The newspaper reported the government plans to sell around 75 per cent of the business and withhold the rest, with the option to sell the rest within five years.

Bids reportedly include £50m from recruitment firm Staffline.

NHS workers have slammed the prospect of further NHS privatisation.

“This is utterly ludicrous,” said anaesthetist Tim Martindale on Twitter. “NHSP is a great organisation which is designed to save on expensive agency fees.”

Sarah Holmes MBE, a nurse and midwife, said it was “yet another example of profit being made exploiting scarce NHS resources and people”. She added: “This is awful.”

Dr Shweta Gidwani said: “This is disastrous!”

Others urged staff registered with the agency to withdraw their services after the sale.

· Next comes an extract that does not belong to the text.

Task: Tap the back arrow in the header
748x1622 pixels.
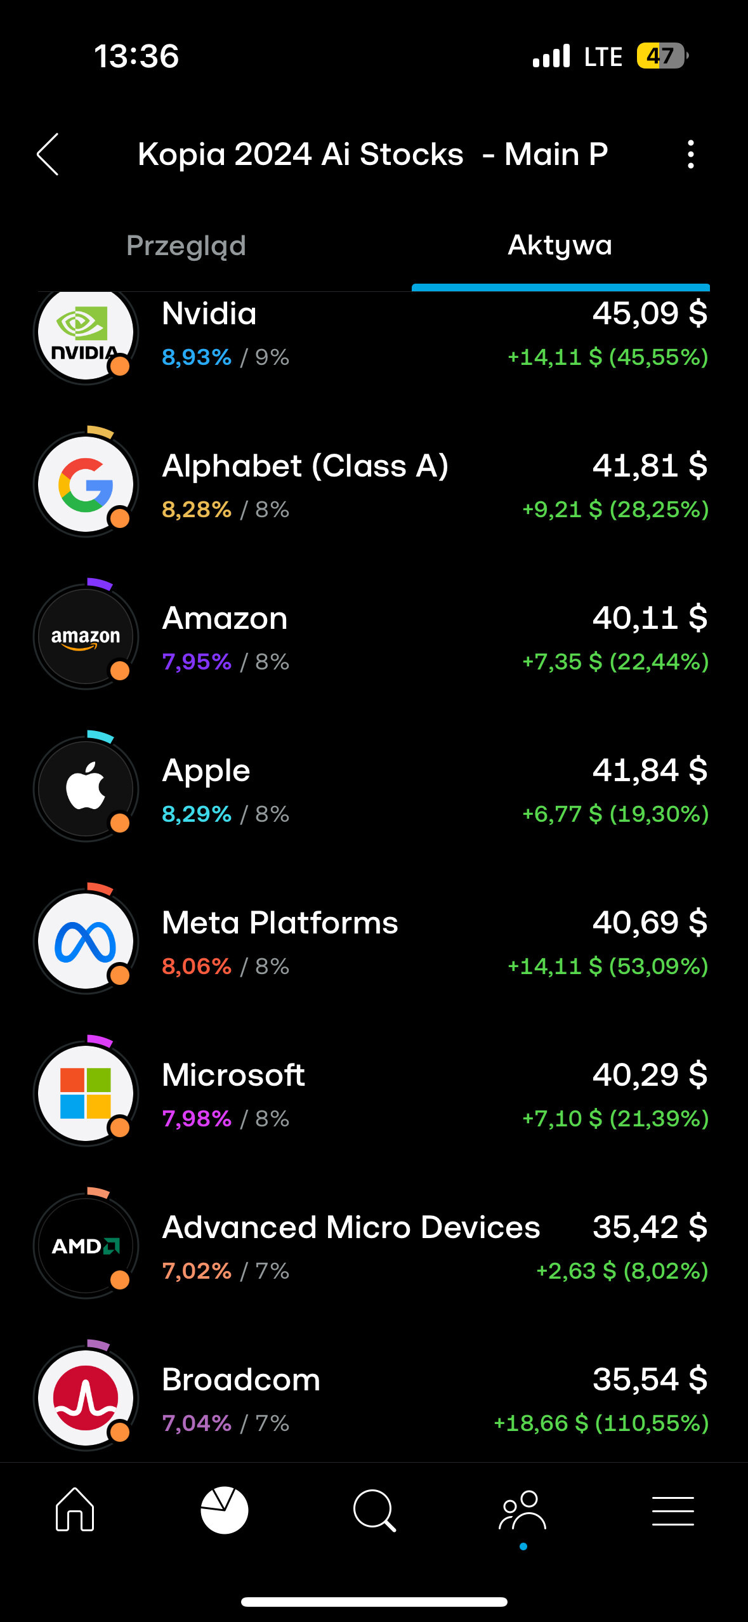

Last November, Philip Dunne, Minister of State for Health, said the deal was necessary to create investment and bring in expertise.

“The Company is in a prime position to respond to the NHS’s need for more cost effective and better planned temporary staffing,” Mr Dunne said.

“It currently saves the NHS approximately £70 million a year by supplying bank staff to hospitals which are more affordable than those staff supplied by expensive agencies.

“We want to see the Company take advantage of this opportunity to expand its business, acting as a true alternative to expensive agencies. But the Company cannot do this without substantial investment to improve the services it offers.”